Long John follows the trail of the map to the caves where the treasure is buried. Israel tries to kill Jim, but Jim leads him to the coast, where Israel plunges to his death. As Jim heads back to the caves, he is taken by Mendoza, who is going to use him as bait to get Long John, but Long John surrenders to Mendoza, giving his men the opportunity to make an attack, cutting down Mendoza's forces and leaving the rest marooned. Long John returns to Portobello as a rich citizen and dines with the Governor, during which it is implied that Silver received a pardon for his past crimes for the role he played in saving his daughter's life, and for a "generous donation to Government House" that served to "arm the harbor against pirates". He and Jim ride off before Purity Pinker can pull a shotgun wedding.

==Production==
Walt Disney's film of Treasure Island (1950), starring Robert Newton as Long John Silver, had been very successful at the box office. Because the novel was in the public domain, producer Joseph Kaufman decided to make a sequel in which Newton reprised his role.

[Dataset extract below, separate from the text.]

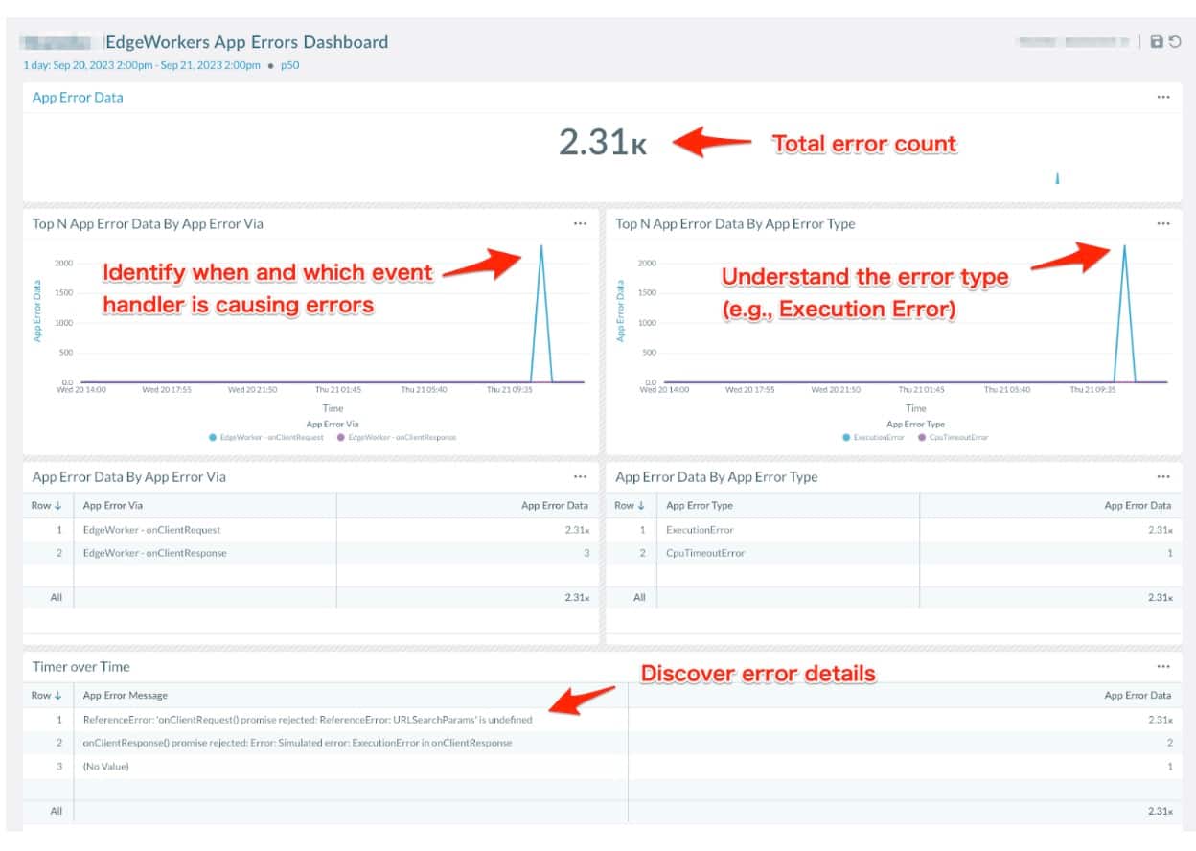This screenshot has width=1196, height=851.
Task: Click the dashboard time range Sep 20-21 link
Action: (x=142, y=65)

The film was produced by Treasure Island Pictures Pty. Ltd. The company's dominant shareholder and financier was Joseph Kaufman. The minor shareholders were director Byron Haskin, writer Martin Rackin and star Robert Newton.

The producer chose Australia to film, rather than Egypt, as a number of other films had been successfully made in Australia to reduce production costs, which was a common practice in the 1950s for US and British films, as the Australian crews spoke English. Part of the funding from the film came from notorious Wall Street financier Louis Wolfson. Byron Haskin alleged that producer Joseph Kaufman ran out of money during production, making shooting extremely difficult. Haskin arrived in February 1954.

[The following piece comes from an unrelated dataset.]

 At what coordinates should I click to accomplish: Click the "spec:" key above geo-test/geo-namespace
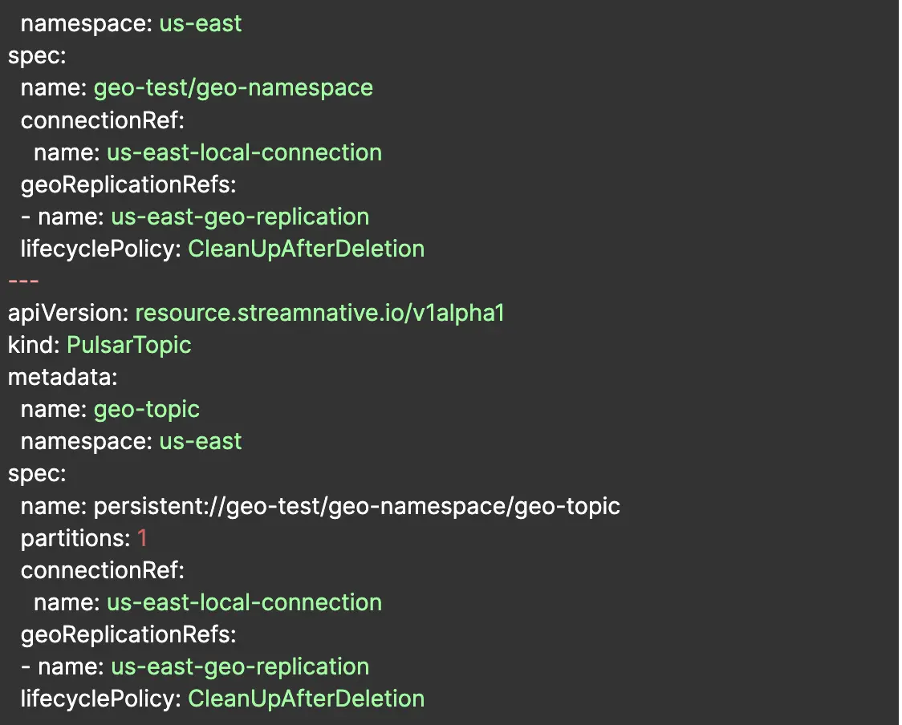click(37, 55)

Byron Haskin had experience working with Australians on His Majesty O'Keefe (1953) and cast several actors from that film, including Grant Taylor, Muriel Steinbeck, and Guy Doleman. Doleman was selected to play Israel Hands but refused to grow a beard and wear contact lenses which were required for the part. He dropped out and Rod Taylor stepped in instead. The only actors imported were Robert Newton and Connie Gilchrist. The role of Jim Hawkins was given to Grant Taylor's son Kit.

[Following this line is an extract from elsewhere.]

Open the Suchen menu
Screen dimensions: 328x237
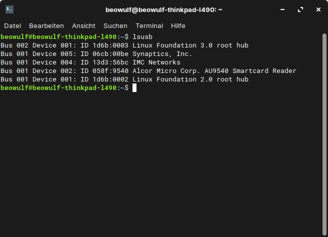(116, 26)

The film was shot in and around Sydney during 1954. Most of the filming was done at Pagewood Studios, where large sets were built representing a pirate ship, seaport and waterfront street. The filmmakers also constructed a galleon on a barge at Botany Bay, and filmed a sea battle between six foot model ships in Port Hacking. Other locations used included the Jenolan Caves (standing in for the caves on Treasure Island), Garie Beach, south of National Park (as the coast of Portobello) and the town of Waterfall (substituting for Treasure Island).

Production began on 3 May 1954 and shooting lasted for 63 working days. Filming was complicated by the fact that it was the first movie in Australia shot in CinemaScope. This was also the first movie to be shot in DeLuxe Color outside the United States. Del Campo became the second Mexican, after Joe MacDonald, to work on a CinemaScope picture.

While making the film, court proceedings were initiated against Newton in England to fulfill his debts, which resulted in his being declared bankrupt.

==Reception==
Critical reaction to the film was generally poor. A color television series, The Adventures of Long John Silver, resulted nonetheless; it ran for one series of 26 episodes. This was the first TV series made in Australia, two years before television broadcasting started in the country. The series began production in 1954 and originally aired in the US, UK, and Australia in 1955–56, 1957–58, and 1958–59, respectively.

Kylie Tennant wrote a novelisation of the script.

Kaufman took out an option on Pagewood Studios for two more years and announced plans to make other films in Australia including Come Away, Pearler, from the novel by Colin Simpson. That did not happen.

The film and its star Robert Newton were referenced several times in the UK TV comedy series Hancock's Half Hour (1956–1961).